• _WHAT IS BEING ASKED_: Retype the records in full, exactly as they stand.

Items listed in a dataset

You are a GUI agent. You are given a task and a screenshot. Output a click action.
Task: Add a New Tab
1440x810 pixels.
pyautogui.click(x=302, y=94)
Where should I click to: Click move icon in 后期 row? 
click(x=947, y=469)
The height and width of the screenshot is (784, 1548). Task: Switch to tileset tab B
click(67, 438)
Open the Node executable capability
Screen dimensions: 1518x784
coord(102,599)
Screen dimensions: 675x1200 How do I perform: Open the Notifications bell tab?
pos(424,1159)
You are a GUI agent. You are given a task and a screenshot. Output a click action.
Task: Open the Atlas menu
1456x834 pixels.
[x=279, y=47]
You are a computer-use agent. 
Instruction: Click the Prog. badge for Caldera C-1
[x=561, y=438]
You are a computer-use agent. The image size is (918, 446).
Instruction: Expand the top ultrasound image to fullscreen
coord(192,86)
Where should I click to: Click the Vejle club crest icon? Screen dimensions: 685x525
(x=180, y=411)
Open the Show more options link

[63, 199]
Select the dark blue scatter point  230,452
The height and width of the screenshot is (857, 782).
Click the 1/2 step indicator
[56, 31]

• _TASK RESULT_:
You are a GUI agent. You are given a task and a screenshot. Output a click action.
Task: Add a New Tab
1440x810 pixels.
pyautogui.click(x=302, y=94)
Where should I click to: Click move icon in 后期 row? 
click(x=947, y=469)
The height and width of the screenshot is (784, 1548). Task: Switch to tileset tab B
click(67, 438)
Open the Node executable capability
Screen dimensions: 1518x784
coord(102,599)
Screen dimensions: 675x1200 How do I perform: Open the Notifications bell tab?
pos(424,1159)
You are a GUI agent. You are given a task and a screenshot. Output a click action.
Task: Open the Atlas menu
1456x834 pixels.
[x=279, y=47]
You are a computer-use agent. 
Instruction: Click the Prog. badge for Caldera C-1
[x=561, y=438]
You are a computer-use agent. The image size is (918, 446).
Instruction: Expand the top ultrasound image to fullscreen
coord(192,86)
Where should I click to: Click the Vejle club crest icon? Screen dimensions: 685x525
(x=180, y=411)
Open the Show more options link

[63, 199]
Select the dark blue scatter point  230,452
The height and width of the screenshot is (857, 782).
Click the 1/2 step indicator
[56, 31]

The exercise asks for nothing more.